Print, word for word, the line containing "Click the Twyll Bot sender name label" and all lines beneath it to the end of the entries below. Pictures do not belong in the copy.

(Items from a dataset)
-=-=-
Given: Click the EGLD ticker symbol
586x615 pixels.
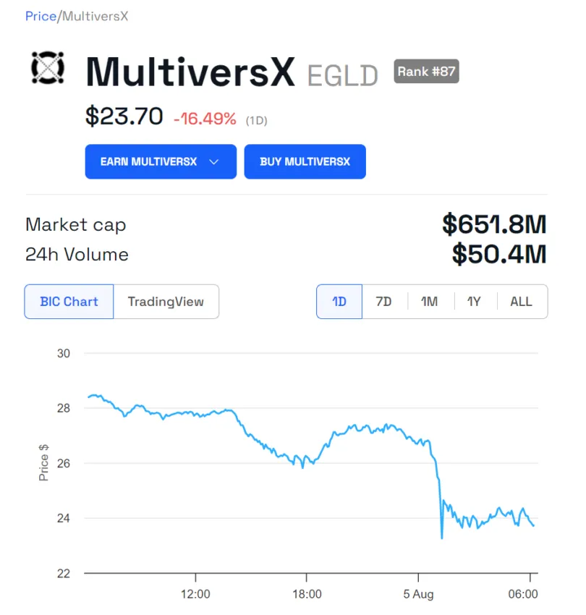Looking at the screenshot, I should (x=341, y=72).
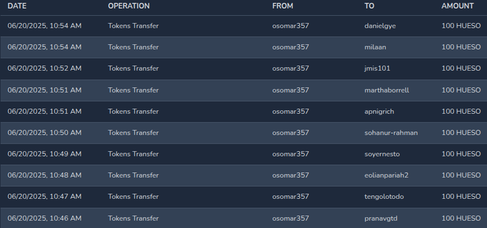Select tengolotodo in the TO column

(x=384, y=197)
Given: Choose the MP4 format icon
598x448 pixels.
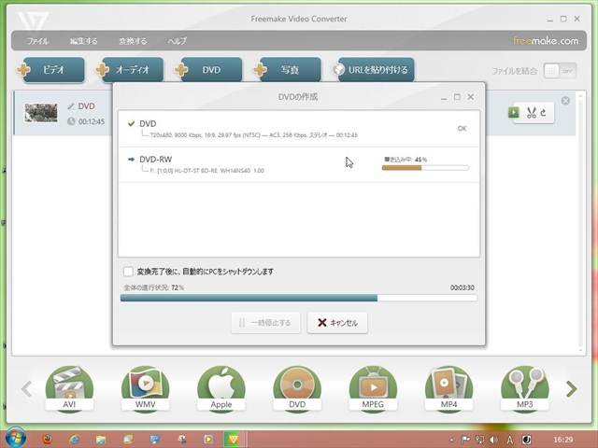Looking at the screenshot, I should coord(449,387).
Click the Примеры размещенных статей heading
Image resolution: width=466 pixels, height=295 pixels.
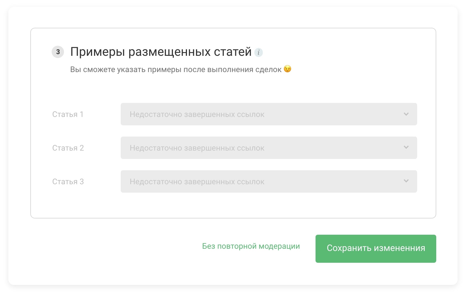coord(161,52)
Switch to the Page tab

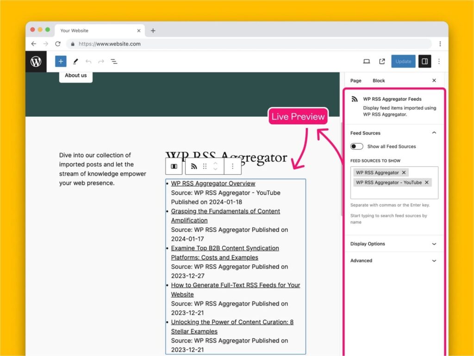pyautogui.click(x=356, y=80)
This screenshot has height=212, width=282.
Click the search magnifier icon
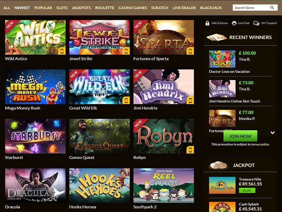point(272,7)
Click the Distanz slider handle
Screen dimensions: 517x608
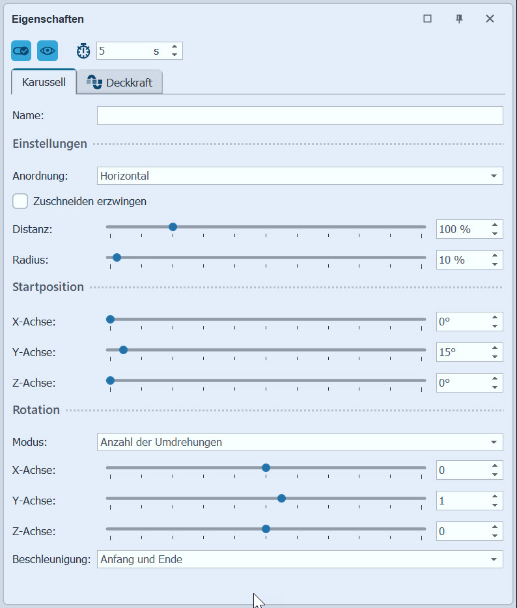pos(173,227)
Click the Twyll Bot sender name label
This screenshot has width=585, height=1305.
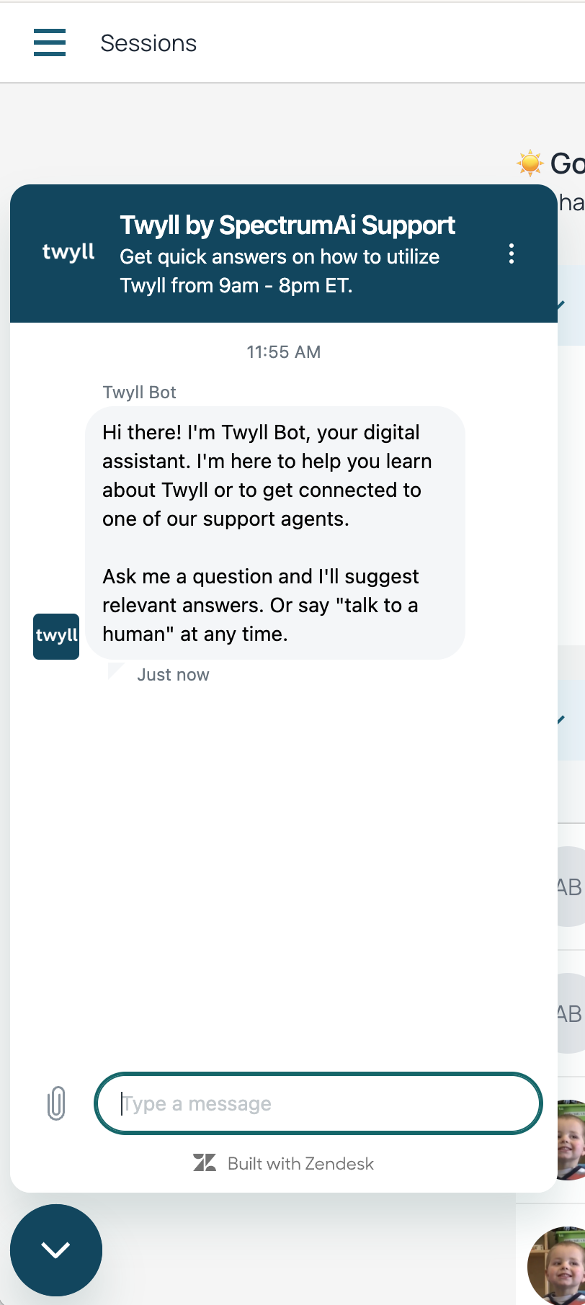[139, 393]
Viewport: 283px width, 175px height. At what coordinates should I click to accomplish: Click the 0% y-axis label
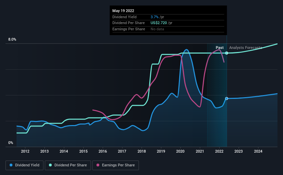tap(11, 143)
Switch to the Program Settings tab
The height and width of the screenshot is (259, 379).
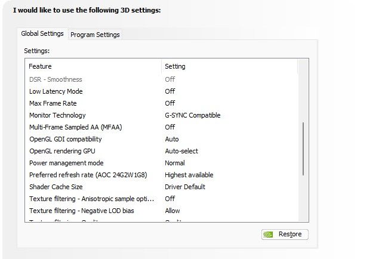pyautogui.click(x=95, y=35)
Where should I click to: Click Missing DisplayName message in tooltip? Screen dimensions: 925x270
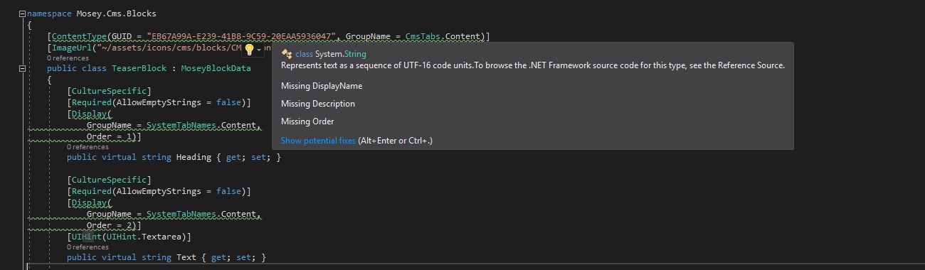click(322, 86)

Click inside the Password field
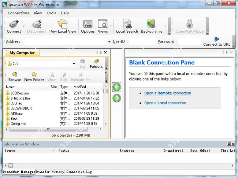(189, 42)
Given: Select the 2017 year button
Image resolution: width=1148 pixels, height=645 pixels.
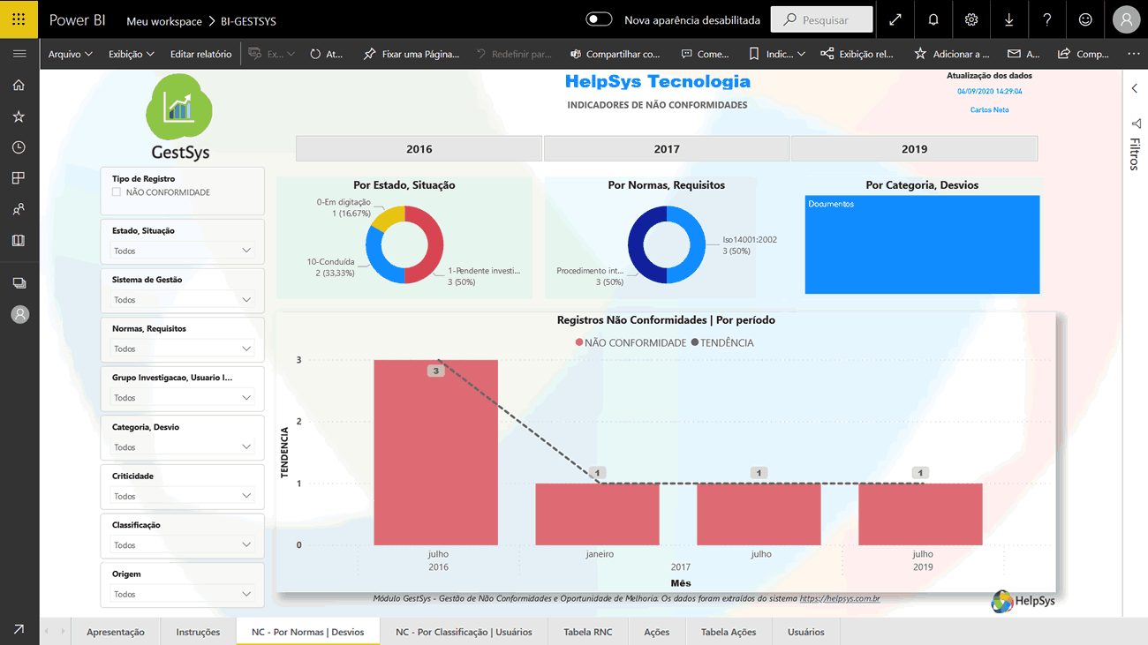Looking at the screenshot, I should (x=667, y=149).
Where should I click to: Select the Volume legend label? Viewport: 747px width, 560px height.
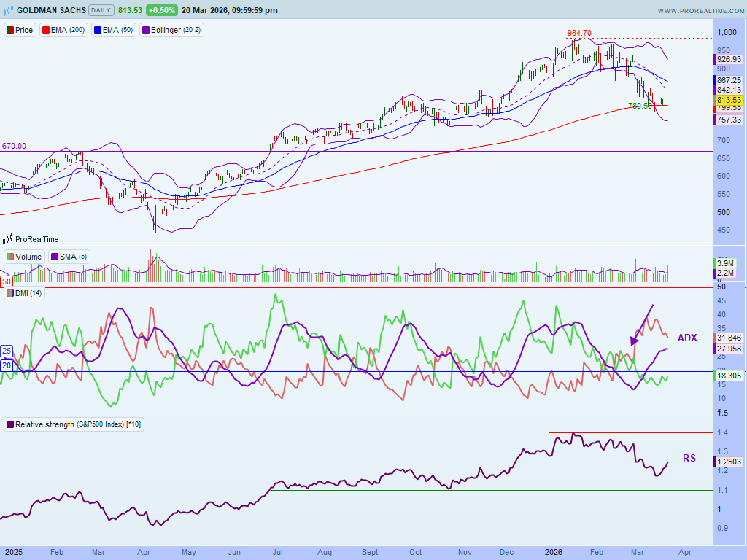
-=-=-
__WRITTEN SOLUTION__:
Click the Twyll Bot sender name label
This screenshot has width=585, height=1305.
[139, 393]
Viewport: 283px width, 175px height. At what coordinates should I click to accomplish: Click the 0% y-axis label
tap(11, 143)
Switch to the Program Settings tab
The height and width of the screenshot is (259, 379).
pyautogui.click(x=95, y=35)
Where should I click to: Click Missing DisplayName message in tooltip? Screen dimensions: 925x270
click(322, 86)

Click inside the Password field
(189, 42)
Given: Select the 2017 year button
Image resolution: width=1148 pixels, height=645 pixels.
Looking at the screenshot, I should (x=667, y=149).
Where should I click to: Select the Volume legend label? Viewport: 747px width, 560px height.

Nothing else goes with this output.